The ‘how’ is not about tools or software, as much as it is about changing the design paradigm and dealing with the glide path into a profoundly different mindset that is required to operationalize this new thinking, focused on responding to real issues, avoiding unnecessary work.
The reality is that we, as IT operations professionals, have taken refuge in large delivery organizations, based on (medieval) military principles – light infantry, supported by artillery, followed by armored divisions, and so on. To continue the military analogy, the ‘battles’ now are more asymmetrical, calling for a different approach.
Avoidance v/s fulfillment
Going back to the core approach here, the question to be answered is how to reform from staffing for fulfillment to staffing for anomalies. We use the word ‘staffing’ as a placeholder for service design.
There as some core ideas that need to be internalized to achieve this.
The first of these is the real-time visualization of events in the IT landscape. There needs to be a way to understand what happens in real time when an anomaly occurs, just before and just after. The objective is to fit a deterministic model to the environment viz. to be truly predictive. The hard part is to do this in real time, against forensically, as has been the norm. The approach should be to move away from using traditional monitoring thresholds to cut tickets (only), to using model or patterns to dynamically detect anomalies as the basis of orchestrating response (and ‘root cause identification’).
The next idea is to design operations to react only to the anomalies, as against faults. This, in itself will reduce the need for staff on standby. The trick here is to figure out what the reduction in demand will be, and hence, time the ramp-down. An analytics approach will provide the first clues. The challenge is to buy in to that approach without undermining the inherent stability and reliability of the environment that is currently underwritten by having lots of people waiting around for a failure. How do you go from that protection to truly lean staffing, with the belief that it is sufficient?
The approach must be inductive and based on (machine) learning.
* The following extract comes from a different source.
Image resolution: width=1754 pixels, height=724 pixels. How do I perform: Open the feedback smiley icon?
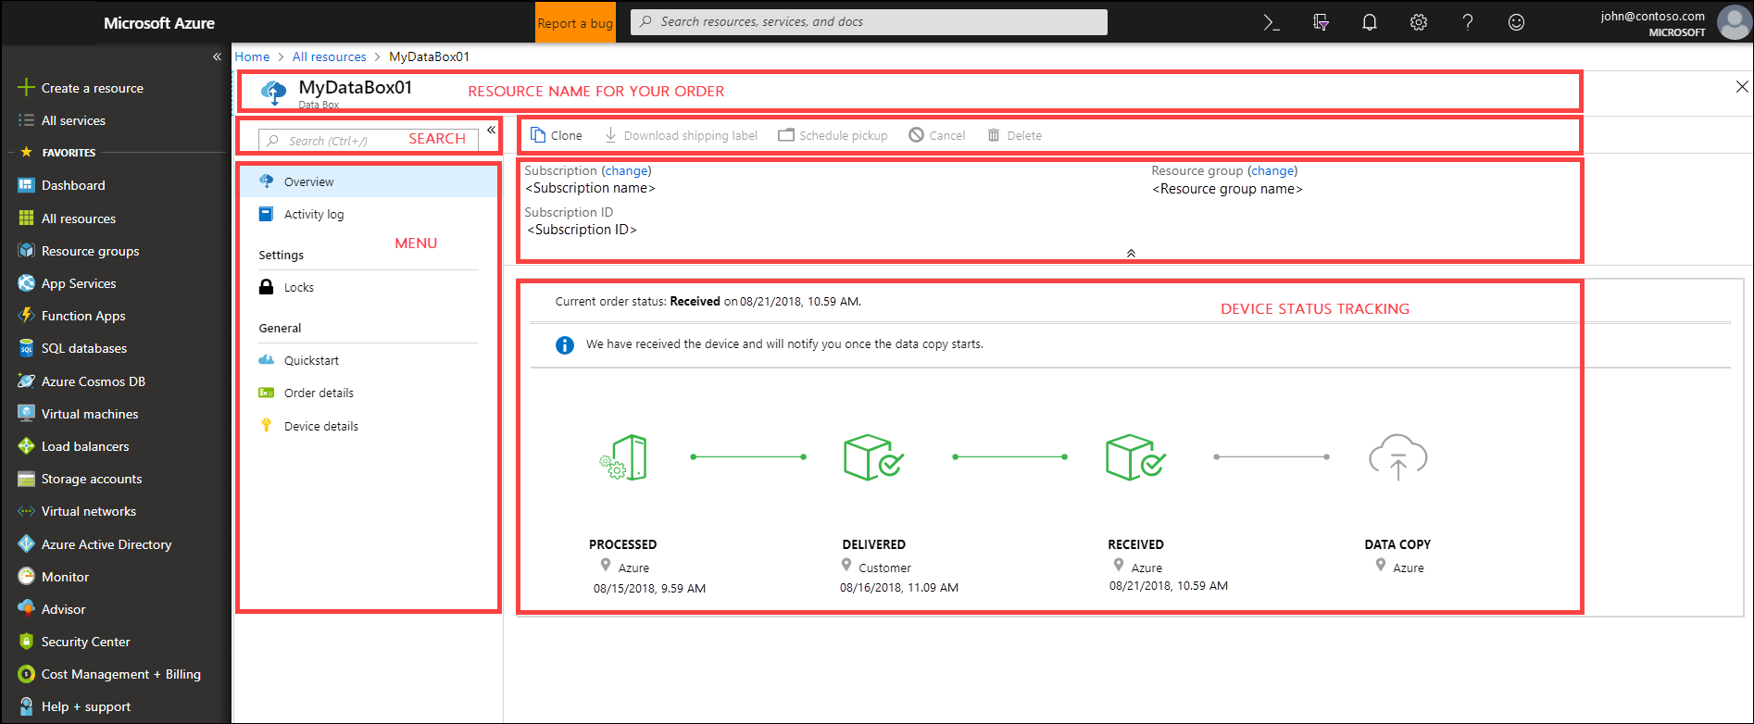point(1516,23)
- First, to enable the inductive approach, start small viz. start with one business function and the support IT landscape. Size the support for that part of the environment on the principles described herein – reduce staff there. Try and test. If that works, add more functions as you go along, and commit to take out the cost there and then. The accruing benefit is to move from one paradigm to another gradually, ensuring the advertised availability and reliability parameters through the period of change.
- The second (and inherently interconnected) idea is that of learning – viz. the ideal of improving detection using machine-based methods. The reality is that you will start with a limited set of filters that do not detect all anomalies (especially in highly interconnected, dynamic environments). Those undetected anomalies (that will be caught later by conventional means – monitor à correlated à ticket), need to form the basis to formulate new filters. And, this needs to be done using machine learning models, not manually (concept assisted machine learning).
The result of the new approach will be a two-toned operations landscape for some time: one part managed for anomalies, the other managed for fulfillment. The idea is for the former to replace the latter in quick time – quick defined by each situation.
None of these ideas forego the need for conventional instrumentation of the IT environment viz. the monitor à correlate à ticket. This is the scaffolding that provides the last line of defense and the basis of intelligently adjusting anomaly detection algorithms.
The ideas here are simple. Look for trouble in real time, and as perceived by the business, find the most elegant and parsimonious way to detect, mitigate and remediate.